Stored records
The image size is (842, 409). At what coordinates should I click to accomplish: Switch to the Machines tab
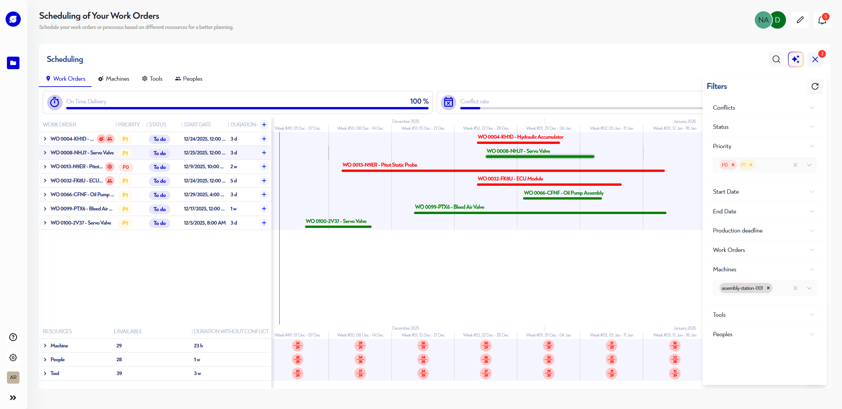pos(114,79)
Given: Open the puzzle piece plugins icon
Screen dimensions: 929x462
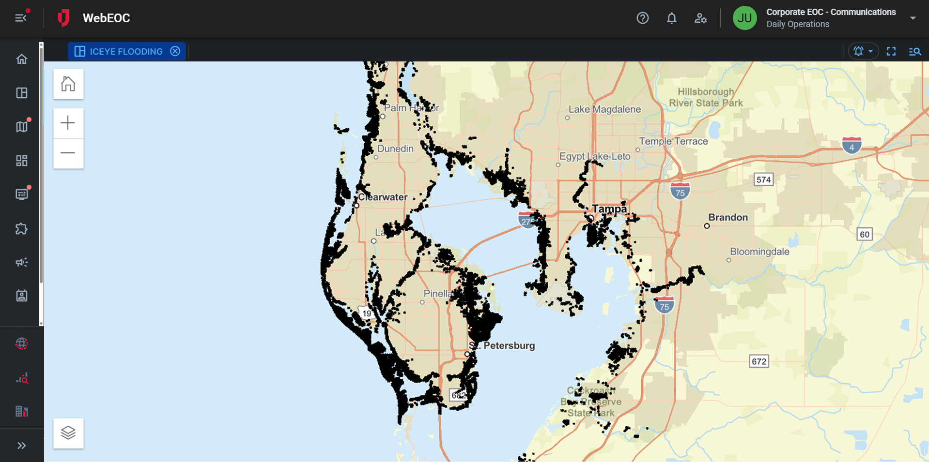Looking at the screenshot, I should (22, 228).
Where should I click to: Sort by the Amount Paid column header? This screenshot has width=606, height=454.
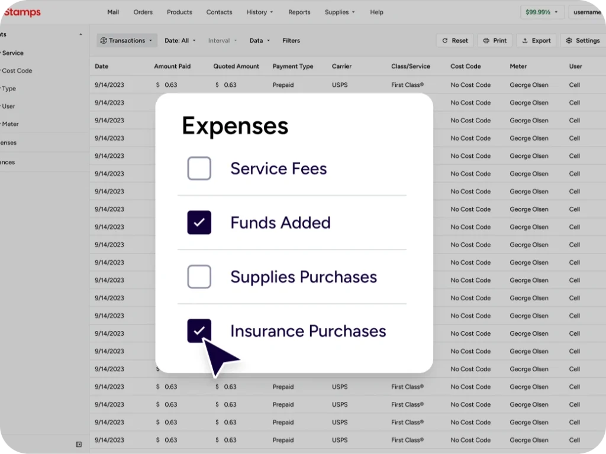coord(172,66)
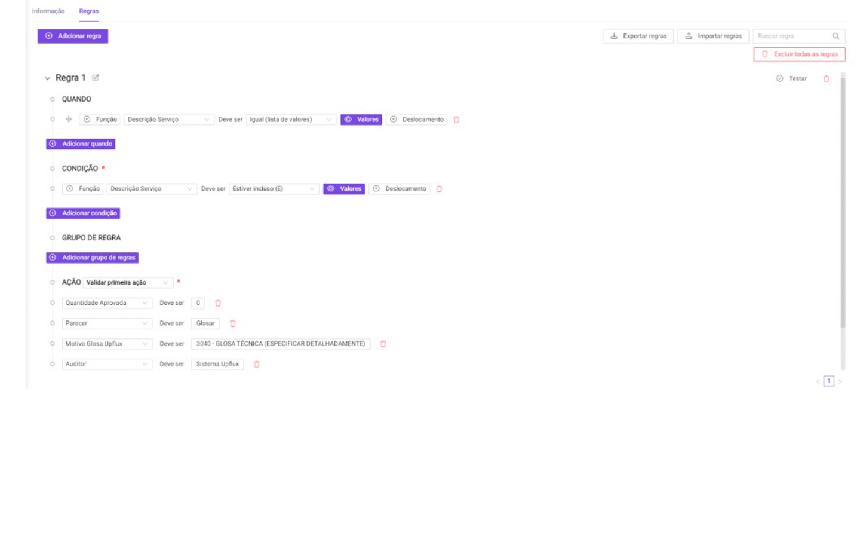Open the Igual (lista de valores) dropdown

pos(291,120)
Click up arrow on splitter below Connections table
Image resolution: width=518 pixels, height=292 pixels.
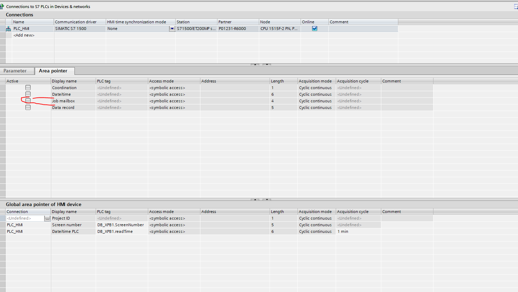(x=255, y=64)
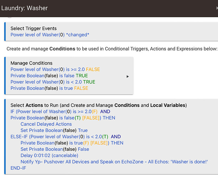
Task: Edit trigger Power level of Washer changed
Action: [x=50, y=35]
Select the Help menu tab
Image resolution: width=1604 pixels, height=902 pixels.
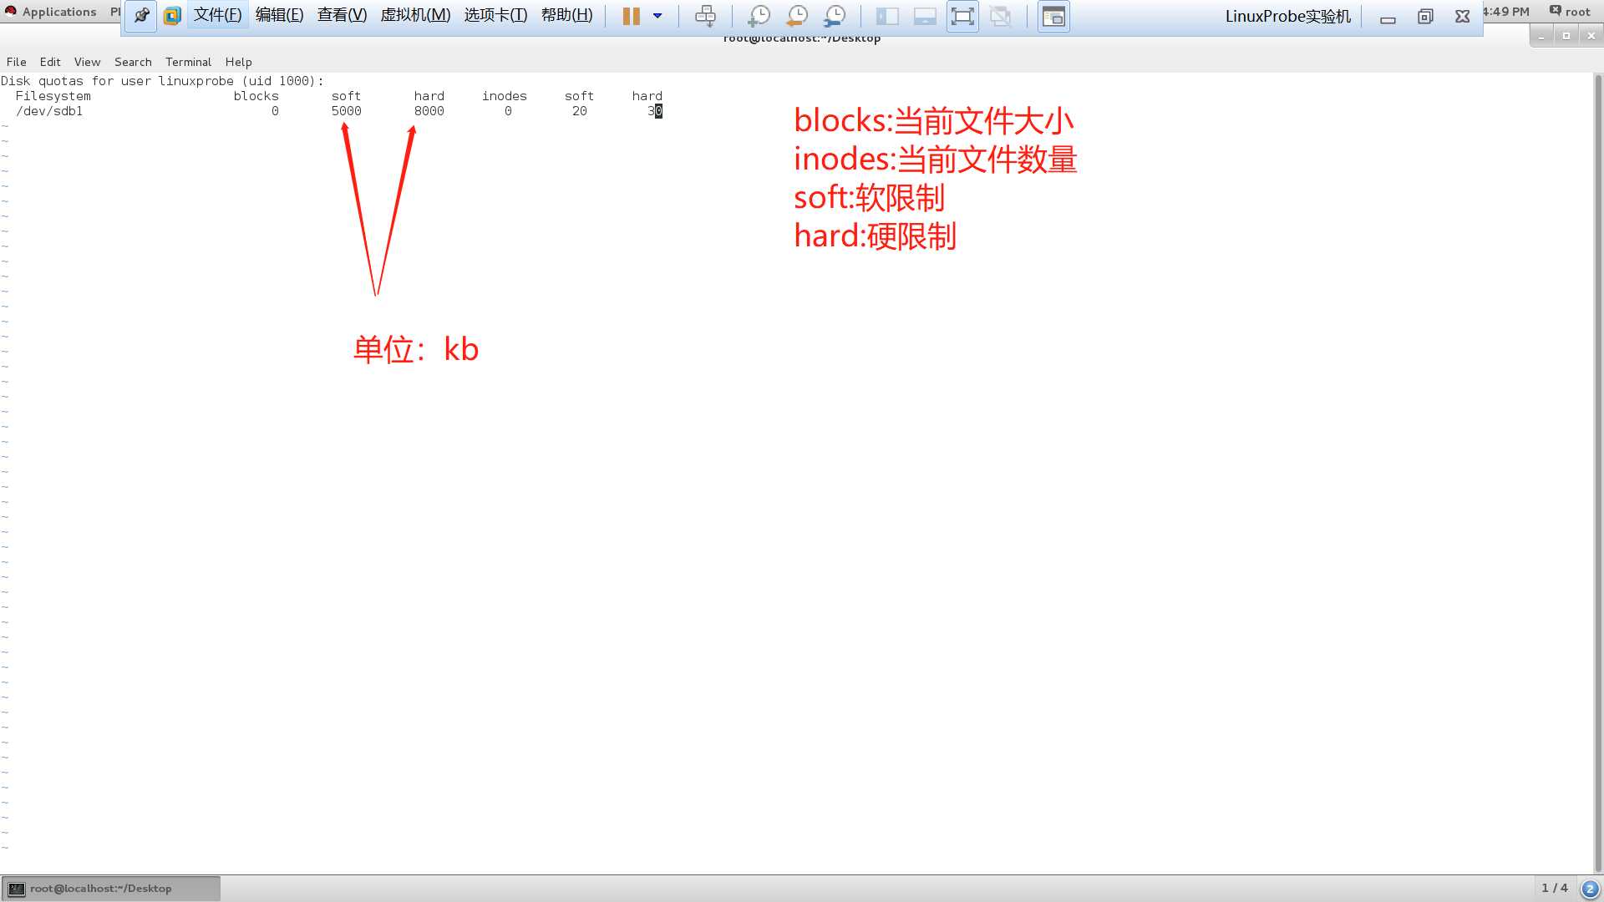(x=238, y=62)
...
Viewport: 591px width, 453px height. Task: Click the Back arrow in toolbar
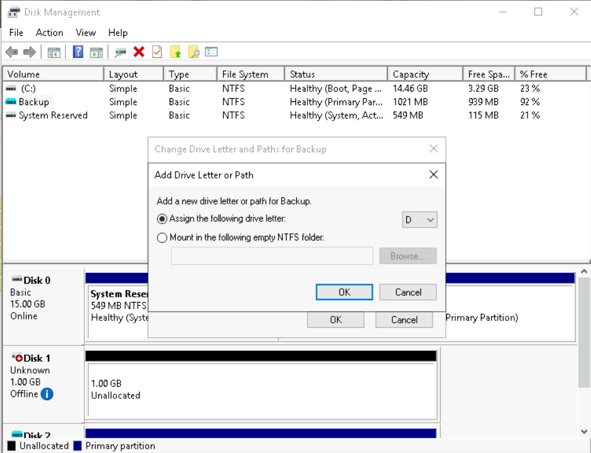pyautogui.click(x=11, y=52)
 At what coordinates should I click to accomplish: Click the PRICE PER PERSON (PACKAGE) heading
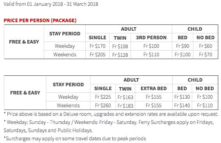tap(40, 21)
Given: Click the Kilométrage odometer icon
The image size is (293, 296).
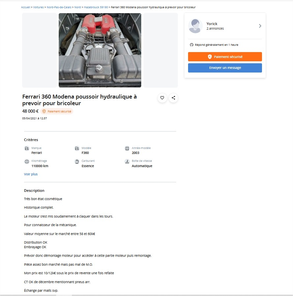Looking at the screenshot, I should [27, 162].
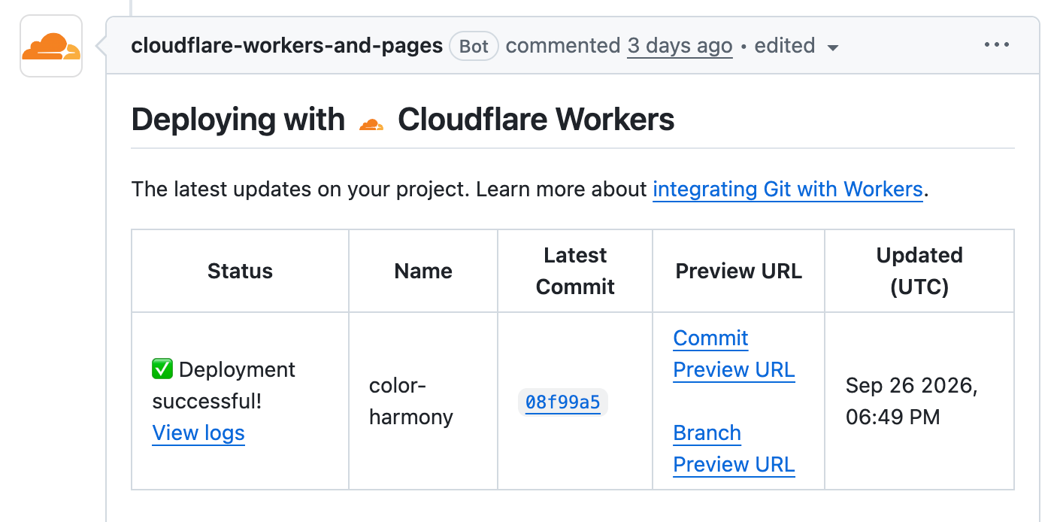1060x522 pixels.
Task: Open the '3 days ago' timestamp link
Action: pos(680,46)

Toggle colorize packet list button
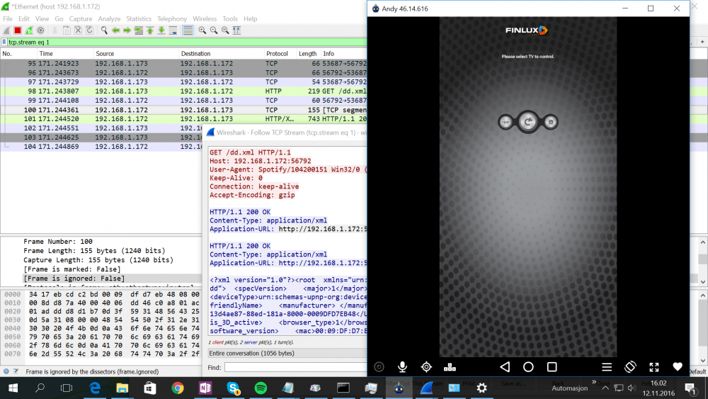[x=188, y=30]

* **Your instructions**
Rewrite the entries from the line containing "Viewport: 591px width, 453px" down to the line containing "tap(40, 21)", both ends included, with every coordinate in the answers scaled by 1.5 and rounded to whole numbers, halves rounding up. Keep the requests in the output, change no other numbers, and omit the pictures.

* **Output for this exercise**
Viewport: 591px width, 453px height. Task: Click the Back arrow in toolbar
pyautogui.click(x=17, y=78)
 At what coordinates should I click to accomplish: Click the PRICE PER PERSON (PACKAGE) heading
tap(60, 32)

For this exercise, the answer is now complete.